With a powerful and unequal thrust of her flaming wings, Crusadina dodged to a side. She hadn’t figured out flight, but the cannons of her soul were aerospace engineers and pilots and held a vested interest in her continued survival.
She extended her fist like a battering ram and accelerated, the ramming course set towards her mortal enemy. Cutbastra sat up and let gravity take a hold of him for a second, spending no energy on the evasive maneuver and ending below the child. He grabbed Crusadina from her ankle and began spinning, his body a horizontal axis, building momentum to throw his opponent away. Then, he let go, with Crusadina becoming the inaugural event of Cutbastra’s space program.
Crusadina’s wings extinguished as the clouds drew close, she covered her face instinctively, and crashed into one, naturally going through the cold water droplets and turning many of them back into vapor.
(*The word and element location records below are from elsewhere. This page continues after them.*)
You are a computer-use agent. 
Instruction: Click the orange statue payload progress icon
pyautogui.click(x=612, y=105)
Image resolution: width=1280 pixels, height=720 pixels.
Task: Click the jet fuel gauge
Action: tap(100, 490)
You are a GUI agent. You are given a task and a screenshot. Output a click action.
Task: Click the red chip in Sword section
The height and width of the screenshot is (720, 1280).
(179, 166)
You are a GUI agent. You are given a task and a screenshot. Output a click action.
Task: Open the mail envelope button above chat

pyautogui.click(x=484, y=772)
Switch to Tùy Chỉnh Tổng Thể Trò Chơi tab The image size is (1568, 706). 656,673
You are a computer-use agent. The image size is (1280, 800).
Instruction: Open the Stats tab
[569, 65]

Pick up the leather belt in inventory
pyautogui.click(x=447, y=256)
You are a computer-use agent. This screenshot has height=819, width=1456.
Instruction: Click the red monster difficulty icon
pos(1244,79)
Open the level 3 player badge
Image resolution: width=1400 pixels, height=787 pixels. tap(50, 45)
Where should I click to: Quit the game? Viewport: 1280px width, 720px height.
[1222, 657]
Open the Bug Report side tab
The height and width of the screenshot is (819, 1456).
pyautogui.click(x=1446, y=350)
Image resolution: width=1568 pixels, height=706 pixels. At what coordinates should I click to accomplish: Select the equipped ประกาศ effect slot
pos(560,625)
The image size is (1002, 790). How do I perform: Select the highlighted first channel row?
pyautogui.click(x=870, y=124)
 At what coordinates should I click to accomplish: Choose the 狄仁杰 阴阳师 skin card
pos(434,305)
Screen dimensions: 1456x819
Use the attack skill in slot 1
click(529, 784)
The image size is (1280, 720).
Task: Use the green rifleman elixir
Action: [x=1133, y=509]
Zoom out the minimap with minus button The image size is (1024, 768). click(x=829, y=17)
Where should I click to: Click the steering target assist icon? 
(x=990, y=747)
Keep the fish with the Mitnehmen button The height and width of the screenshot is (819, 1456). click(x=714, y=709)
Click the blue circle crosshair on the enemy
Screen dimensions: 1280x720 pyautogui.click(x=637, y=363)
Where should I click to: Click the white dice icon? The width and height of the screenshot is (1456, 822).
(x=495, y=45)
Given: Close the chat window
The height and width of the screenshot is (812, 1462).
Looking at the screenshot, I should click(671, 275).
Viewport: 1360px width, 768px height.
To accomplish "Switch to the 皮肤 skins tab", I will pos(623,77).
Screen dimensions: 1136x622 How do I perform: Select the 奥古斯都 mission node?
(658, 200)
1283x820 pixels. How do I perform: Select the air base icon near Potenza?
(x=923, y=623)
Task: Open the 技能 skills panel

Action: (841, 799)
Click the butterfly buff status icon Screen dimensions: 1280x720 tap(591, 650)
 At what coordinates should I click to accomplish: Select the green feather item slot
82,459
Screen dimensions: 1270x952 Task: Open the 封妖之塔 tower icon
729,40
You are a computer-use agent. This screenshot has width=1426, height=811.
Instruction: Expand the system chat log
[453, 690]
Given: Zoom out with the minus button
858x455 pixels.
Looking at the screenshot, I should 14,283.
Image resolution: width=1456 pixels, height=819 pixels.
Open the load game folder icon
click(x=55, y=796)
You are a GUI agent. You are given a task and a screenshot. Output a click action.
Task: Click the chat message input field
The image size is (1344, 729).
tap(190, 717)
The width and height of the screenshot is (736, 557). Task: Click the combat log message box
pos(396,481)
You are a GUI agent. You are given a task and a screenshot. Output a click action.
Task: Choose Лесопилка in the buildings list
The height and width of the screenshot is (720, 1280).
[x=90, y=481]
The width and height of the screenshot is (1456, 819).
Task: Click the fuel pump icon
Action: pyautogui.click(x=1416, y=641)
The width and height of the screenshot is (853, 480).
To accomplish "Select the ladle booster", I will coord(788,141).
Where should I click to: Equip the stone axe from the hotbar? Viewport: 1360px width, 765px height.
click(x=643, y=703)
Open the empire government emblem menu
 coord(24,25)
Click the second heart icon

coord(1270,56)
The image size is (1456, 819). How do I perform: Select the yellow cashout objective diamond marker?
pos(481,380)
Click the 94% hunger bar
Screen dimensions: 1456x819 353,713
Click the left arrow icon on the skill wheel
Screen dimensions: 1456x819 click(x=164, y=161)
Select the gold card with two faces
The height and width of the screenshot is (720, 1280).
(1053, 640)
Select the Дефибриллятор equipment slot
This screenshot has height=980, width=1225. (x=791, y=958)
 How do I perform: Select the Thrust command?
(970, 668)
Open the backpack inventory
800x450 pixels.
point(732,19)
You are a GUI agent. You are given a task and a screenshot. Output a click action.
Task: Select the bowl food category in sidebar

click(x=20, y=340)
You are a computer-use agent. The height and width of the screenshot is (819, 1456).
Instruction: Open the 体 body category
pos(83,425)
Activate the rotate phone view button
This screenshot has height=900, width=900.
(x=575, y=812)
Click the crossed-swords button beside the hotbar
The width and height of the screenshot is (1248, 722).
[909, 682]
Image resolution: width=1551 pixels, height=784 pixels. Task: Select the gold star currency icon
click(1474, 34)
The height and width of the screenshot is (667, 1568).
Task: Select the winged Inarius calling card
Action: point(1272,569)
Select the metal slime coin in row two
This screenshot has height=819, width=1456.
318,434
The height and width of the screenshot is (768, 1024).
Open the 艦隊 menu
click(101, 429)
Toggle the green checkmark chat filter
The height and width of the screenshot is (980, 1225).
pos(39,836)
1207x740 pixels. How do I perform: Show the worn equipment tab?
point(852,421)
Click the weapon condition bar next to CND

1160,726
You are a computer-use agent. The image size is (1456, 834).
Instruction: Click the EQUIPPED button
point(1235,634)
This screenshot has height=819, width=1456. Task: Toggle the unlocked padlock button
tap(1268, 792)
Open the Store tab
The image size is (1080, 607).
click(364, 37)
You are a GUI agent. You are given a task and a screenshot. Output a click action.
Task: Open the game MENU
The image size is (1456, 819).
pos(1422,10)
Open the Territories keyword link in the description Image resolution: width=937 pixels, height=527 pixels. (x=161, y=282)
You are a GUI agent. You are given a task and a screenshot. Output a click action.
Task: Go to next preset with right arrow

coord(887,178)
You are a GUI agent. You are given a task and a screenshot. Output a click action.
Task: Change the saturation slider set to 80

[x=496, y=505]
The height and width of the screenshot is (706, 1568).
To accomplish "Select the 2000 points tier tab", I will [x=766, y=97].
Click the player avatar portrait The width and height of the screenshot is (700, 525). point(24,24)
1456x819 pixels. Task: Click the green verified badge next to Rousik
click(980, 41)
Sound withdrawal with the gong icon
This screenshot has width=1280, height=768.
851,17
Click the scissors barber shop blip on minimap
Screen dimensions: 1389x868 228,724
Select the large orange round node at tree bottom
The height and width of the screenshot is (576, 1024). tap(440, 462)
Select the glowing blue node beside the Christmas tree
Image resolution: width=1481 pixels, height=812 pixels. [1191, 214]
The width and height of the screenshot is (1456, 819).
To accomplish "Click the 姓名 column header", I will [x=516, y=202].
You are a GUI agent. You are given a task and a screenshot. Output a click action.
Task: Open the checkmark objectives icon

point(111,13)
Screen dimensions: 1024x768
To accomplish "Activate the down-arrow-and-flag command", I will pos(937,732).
She thought fast: she was reorienting the tiny catapults of her armor to shoot upwards, to counteract the force applied to her. And if that weren’t enough, as it seemed not to be, she would have to manifest cannons and use them for counterthrust. She felt the growing cold as she left the troposphere, and then a slight rise in temperature as she ascended through the stratosphere.
The ozone layer noticed the electromagnetic signature of a lady approaching, and tucked its beer gut in, tensing up its metaphorical abs. Now I want you to picture two things: a window, reinforced and bulletproof, set high on an office building that somehow needs bulletproof windows all the way up; and a bird, soft and not bulletproof, flying around the place like she owns the skies, with a cocky attitude and a pathological denial of the existence of glass panes in her mind. In our situation, the ozone layer was the window, and Crusadina the bird undergoing the painful sort of character development.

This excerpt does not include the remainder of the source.